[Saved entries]
▶
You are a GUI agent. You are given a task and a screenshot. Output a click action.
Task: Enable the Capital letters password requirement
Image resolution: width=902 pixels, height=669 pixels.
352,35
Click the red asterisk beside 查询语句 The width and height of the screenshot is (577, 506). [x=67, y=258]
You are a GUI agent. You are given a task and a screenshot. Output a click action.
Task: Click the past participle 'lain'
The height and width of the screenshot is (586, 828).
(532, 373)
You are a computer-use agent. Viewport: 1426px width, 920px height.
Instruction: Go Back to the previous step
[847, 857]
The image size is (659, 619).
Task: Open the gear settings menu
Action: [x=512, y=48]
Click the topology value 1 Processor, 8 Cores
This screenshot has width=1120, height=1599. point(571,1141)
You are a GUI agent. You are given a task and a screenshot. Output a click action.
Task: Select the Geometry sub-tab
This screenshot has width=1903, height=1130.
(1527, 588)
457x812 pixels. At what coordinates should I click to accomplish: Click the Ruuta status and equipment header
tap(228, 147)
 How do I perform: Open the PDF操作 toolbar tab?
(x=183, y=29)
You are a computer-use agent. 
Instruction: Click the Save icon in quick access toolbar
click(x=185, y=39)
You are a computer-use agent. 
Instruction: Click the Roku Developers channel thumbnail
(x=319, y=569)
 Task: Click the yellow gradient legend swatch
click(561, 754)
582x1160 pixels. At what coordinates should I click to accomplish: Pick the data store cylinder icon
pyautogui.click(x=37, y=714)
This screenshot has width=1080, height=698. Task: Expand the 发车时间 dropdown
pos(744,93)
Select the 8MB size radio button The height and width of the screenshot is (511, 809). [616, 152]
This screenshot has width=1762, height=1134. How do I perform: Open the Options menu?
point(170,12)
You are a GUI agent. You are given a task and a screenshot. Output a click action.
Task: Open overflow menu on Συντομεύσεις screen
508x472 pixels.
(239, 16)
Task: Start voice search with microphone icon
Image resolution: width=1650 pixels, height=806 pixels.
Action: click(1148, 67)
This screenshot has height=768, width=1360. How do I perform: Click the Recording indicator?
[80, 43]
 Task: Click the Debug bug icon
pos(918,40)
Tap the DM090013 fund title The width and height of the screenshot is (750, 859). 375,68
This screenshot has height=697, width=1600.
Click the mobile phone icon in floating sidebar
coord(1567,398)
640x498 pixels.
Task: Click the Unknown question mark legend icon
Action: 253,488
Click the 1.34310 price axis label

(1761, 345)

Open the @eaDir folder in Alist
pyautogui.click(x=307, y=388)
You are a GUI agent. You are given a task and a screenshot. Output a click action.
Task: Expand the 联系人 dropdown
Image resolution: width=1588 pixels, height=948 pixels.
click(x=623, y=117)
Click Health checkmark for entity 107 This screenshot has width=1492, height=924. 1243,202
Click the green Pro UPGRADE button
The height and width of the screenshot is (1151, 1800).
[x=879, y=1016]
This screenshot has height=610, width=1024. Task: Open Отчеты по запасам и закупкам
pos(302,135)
◀
Exercise goal
Only a number is needed here: how many lines of the data include the word "button"?

Solution to this problem
2